Le point de vue du ministère des Finances au sujet de la conversion de dividendes en gains en capital est bien connu. Le 18 juillet 2017, le ministère a notamment publié un document intitulé Planification fiscale au moyen de sociétés privées, qui déclare que :
« Les particuliers à revenu plus élevé qui sont des actionnaires peuvent obtenir un important avantage fiscal s’ils réussissent à convertir le surplus de la société qui devrait être imposable au titre de dividendes, ou de salaires, en gains en capital qui sont imposés à un taux inférieur » (une telle conversion étant appelée communément « dépouillement de surplus). »
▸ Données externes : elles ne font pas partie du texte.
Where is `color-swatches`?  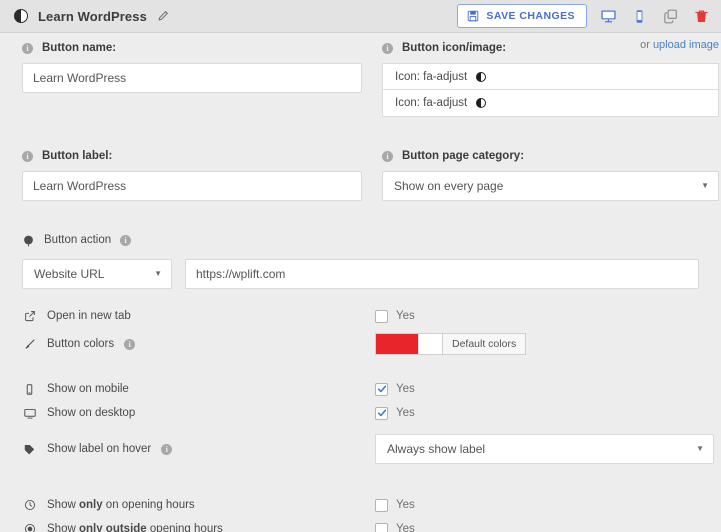
color-swatches is located at coordinates (409, 344).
L’article 84,1 est une règle anti-évitement importante dans le contexte des sociétés fermées et a pour but d’empêcher la conversion de surplus de société détenus sous la forme de dividendes en gains en capital exonérés d’impôt. Cette règle s’avère cependant moins efficace lorsqu’il s’agit d’empêcher la conversion de dividendes en gains en capital imposables. Compte tenu de la disparité croissante entre les taux d’imposition appliqués aux dividendes et ceux appliqués aux gains en capital, l’emploi de stratégies de planification fiscale visant à contourner l’article 84.1 — par la conversion de dividendes en gains en capital imposables — est devenu beaucoup plus courant. Le ministère des Finances a en conséquence apporté des changements à l’article 84,1 et à l’article 246,1 (nouvellement introduit) le 18 juillet 2017 afin d’empêcher l’emploi de ce genre stratégie de planification.
Le ministère n’avait cependant pas prévu le tollé suscité par ces nouvelles mesures dans le monde des affaires et parmi les professionnels. À la suite de ce « soulèvement », la ministre Morneau a annoncé le 19 octobre 2017que le gouvernement ne donnerait plus suite aux mesures projetées. Le ministre a toutefois laissé la porte ouverte à de nouvelles discussions sur les transferts d’entreprise entre générations, qui constituent une forme de dépouillement de surplus de société. Le problème de l’article 84,1 est que ses règles ne font pas la distinction entre les transferts intergénérationnels légitimes et les dépouillements de surplus abusifs. Vendre son entreprise à un étranger plutôt qu’à sa propre progéniture peut donc s’avérer plus profitable sur le plan fiscal dans certaines situations.
Dans le budget de 2017 et dans l’annonce faite le 19 octobre 2017, le ministère des Finances avait de plus exprimé son intention de continuer à tendre la main aux agriculteurs, aux pêcheurs et à d’autres propriétaires dans le but de formuler des propositions plus accueillantes envers les transferts intergénérationnels, tout en protégeant l’équité du système fiscal.
Nous savons que le ministère des Finances a tenu, à l’approche du budget fédéral de 2019, des discussions avec des membres et des intervenants de la Fédération canadienne de l’agriculture au sujet des transferts intergénérationnels et de l’article 84,1. Compte tenu de la popularité maintenant « explosive » de la stratégie de dépouillement de surplus (la conversion de dividendes en gains en capital imposables, qui a pour conséquence de rendre inefficace l’article 84,1), il y a de fortes chances que le ministère des Finances prépare actuellement une révision potentiellement satisfaisante de l’article 84,1 afin de régler le problème.
Pour le budget de 2019, je prédis une révision importante de 84,1 dans le but de mettre un terme à l’utilisation abusive de la stratégie de dépouillement de surplus. Nous espérons cependant que les nouvelles règles permettront l’emploi de transferts intergénérationnels légitimes, chose que nous attendons depuis fort longtemps.